What to produce | Lines in which "height" appears should be pulled from the data below.

Supplied information |
▼▼▼

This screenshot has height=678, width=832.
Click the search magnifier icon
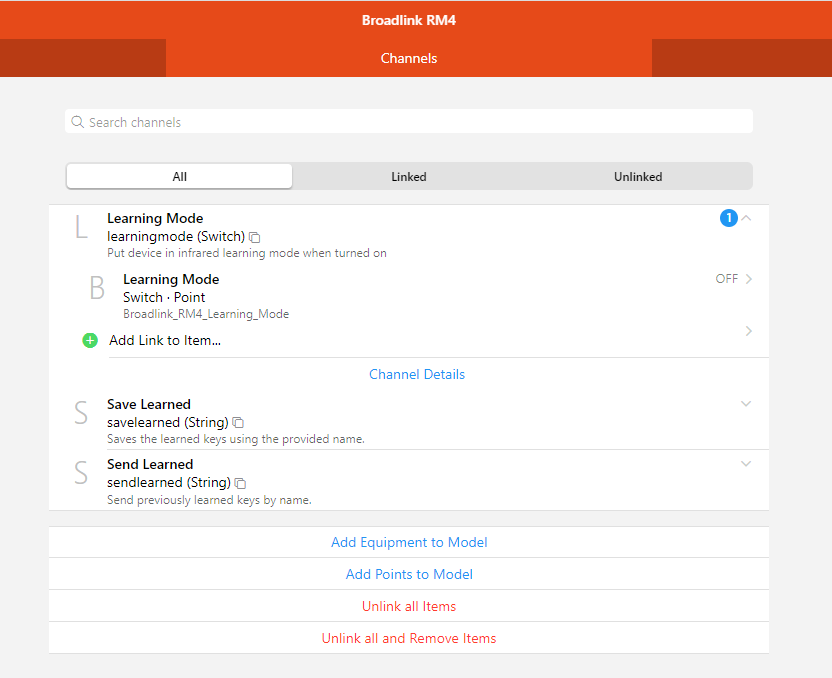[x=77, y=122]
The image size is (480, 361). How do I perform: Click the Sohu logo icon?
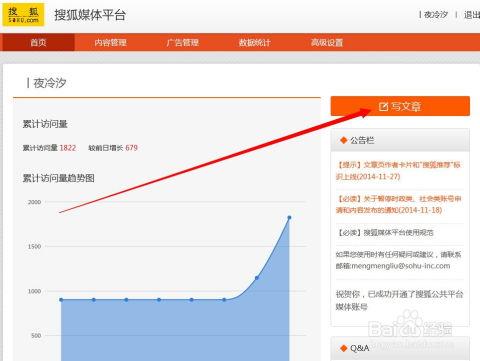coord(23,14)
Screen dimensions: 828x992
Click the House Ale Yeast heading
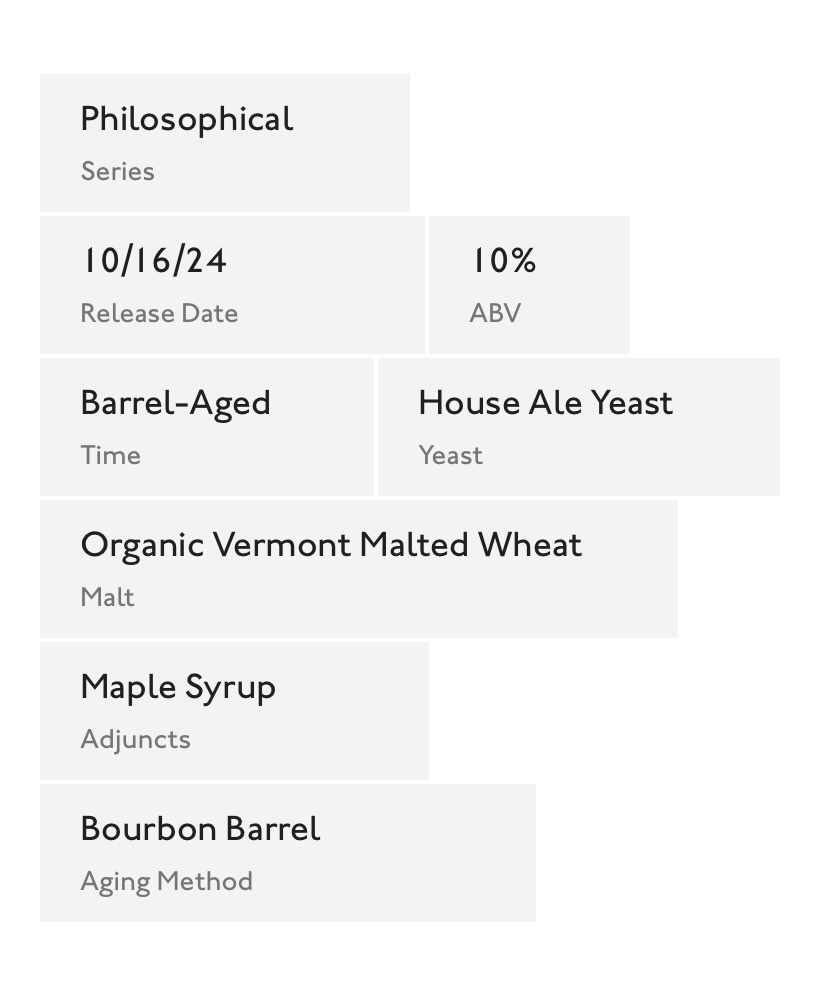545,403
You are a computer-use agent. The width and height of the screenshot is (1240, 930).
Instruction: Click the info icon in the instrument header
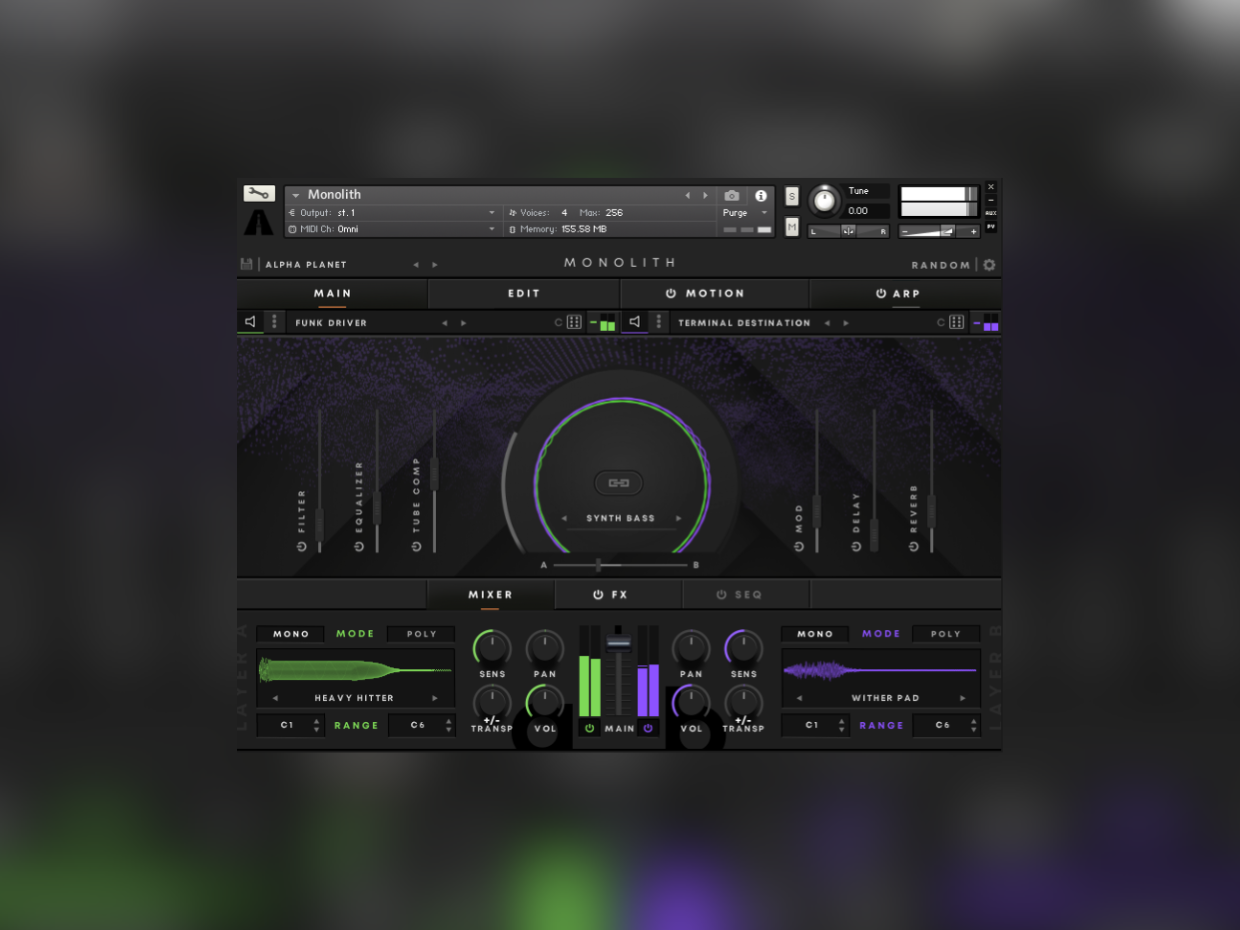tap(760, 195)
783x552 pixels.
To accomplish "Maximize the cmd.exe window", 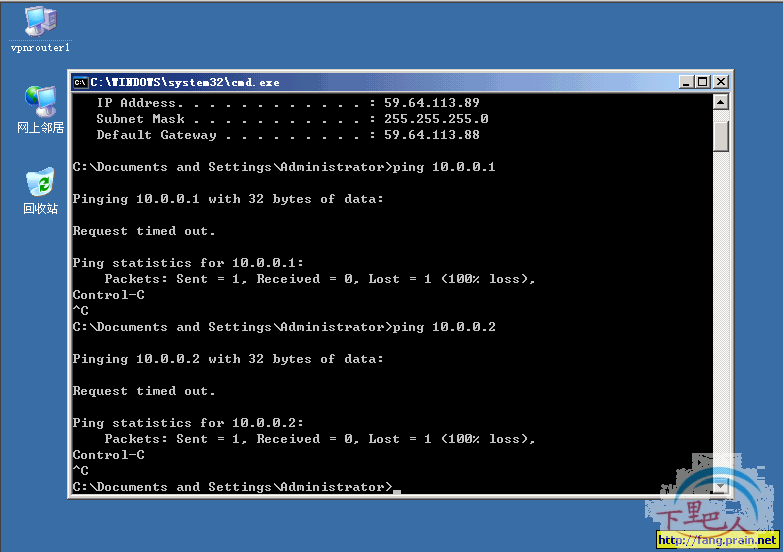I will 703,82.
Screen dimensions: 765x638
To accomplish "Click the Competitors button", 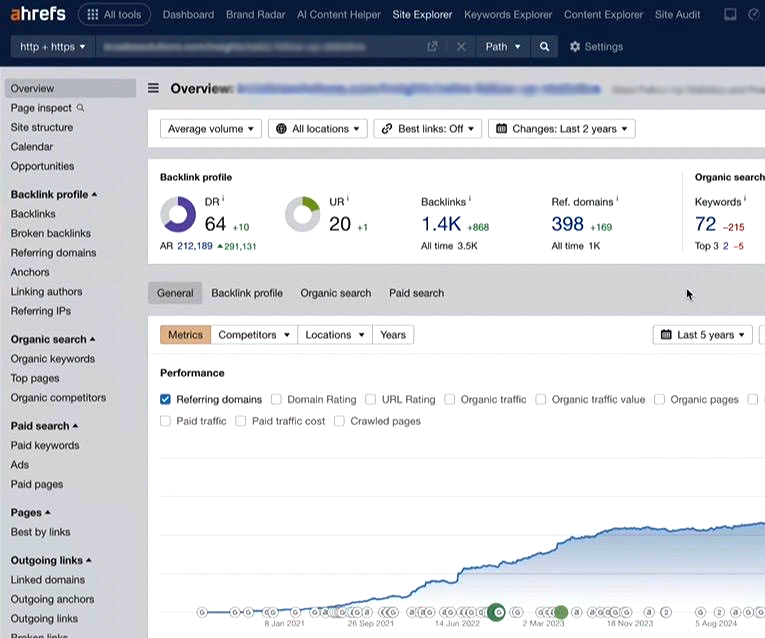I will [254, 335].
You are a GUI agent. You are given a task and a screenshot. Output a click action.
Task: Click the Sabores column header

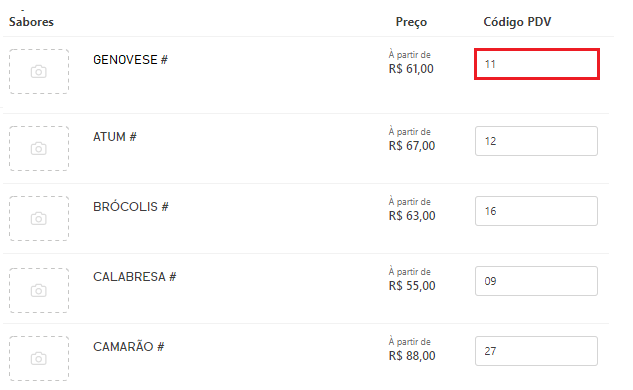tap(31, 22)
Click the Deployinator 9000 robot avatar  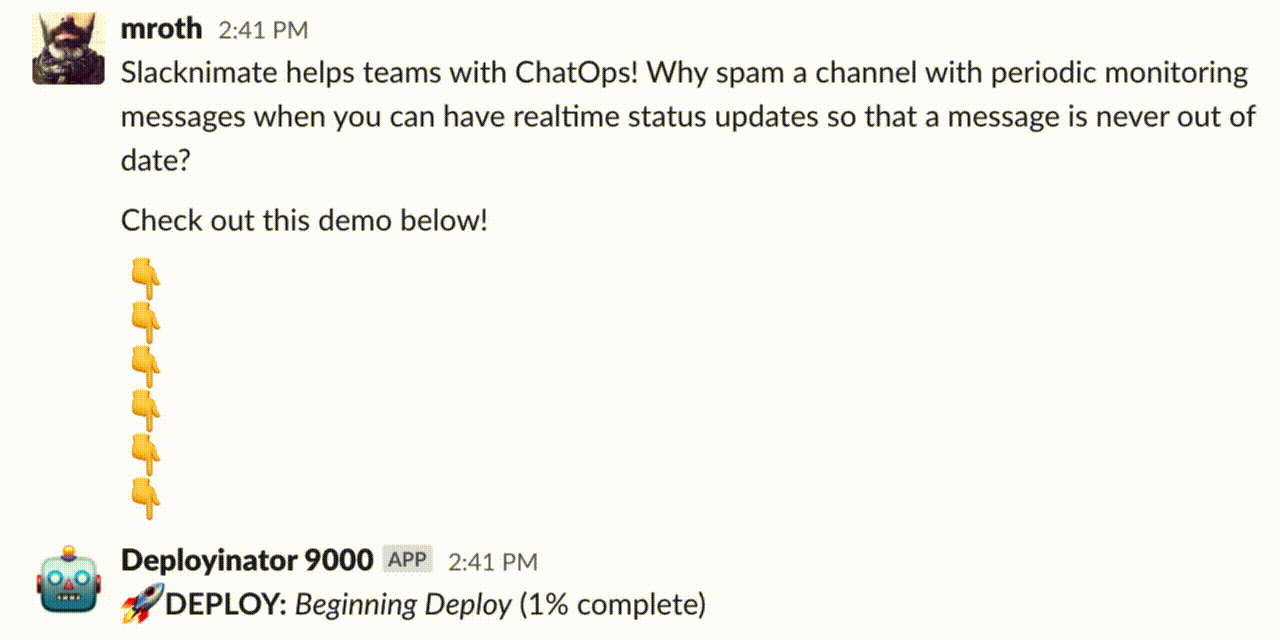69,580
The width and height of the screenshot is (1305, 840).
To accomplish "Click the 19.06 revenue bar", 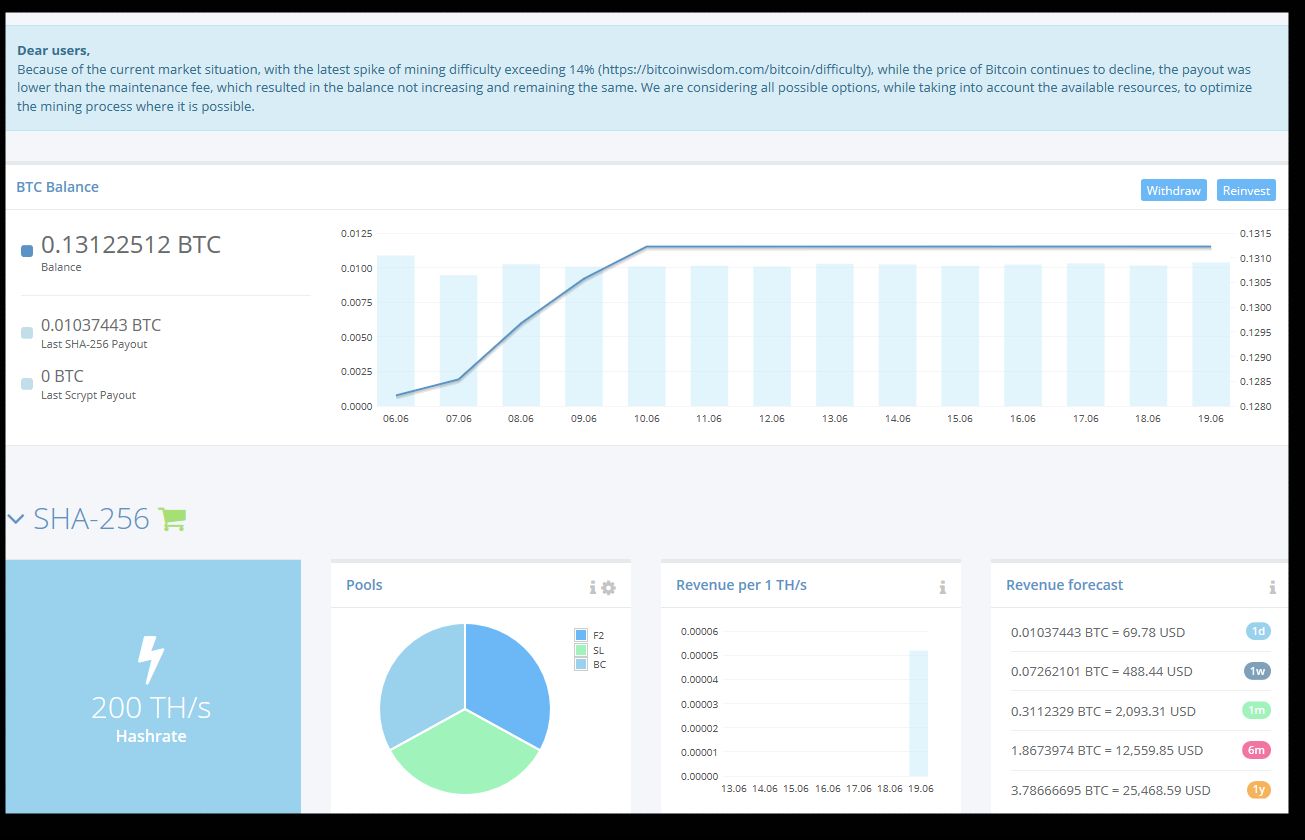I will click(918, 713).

▲▲▲

Written answer |
This screenshot has height=678, width=832.
You are a computer-use agent. The width and height of the screenshot is (1240, 930).
The width and height of the screenshot is (1305, 840).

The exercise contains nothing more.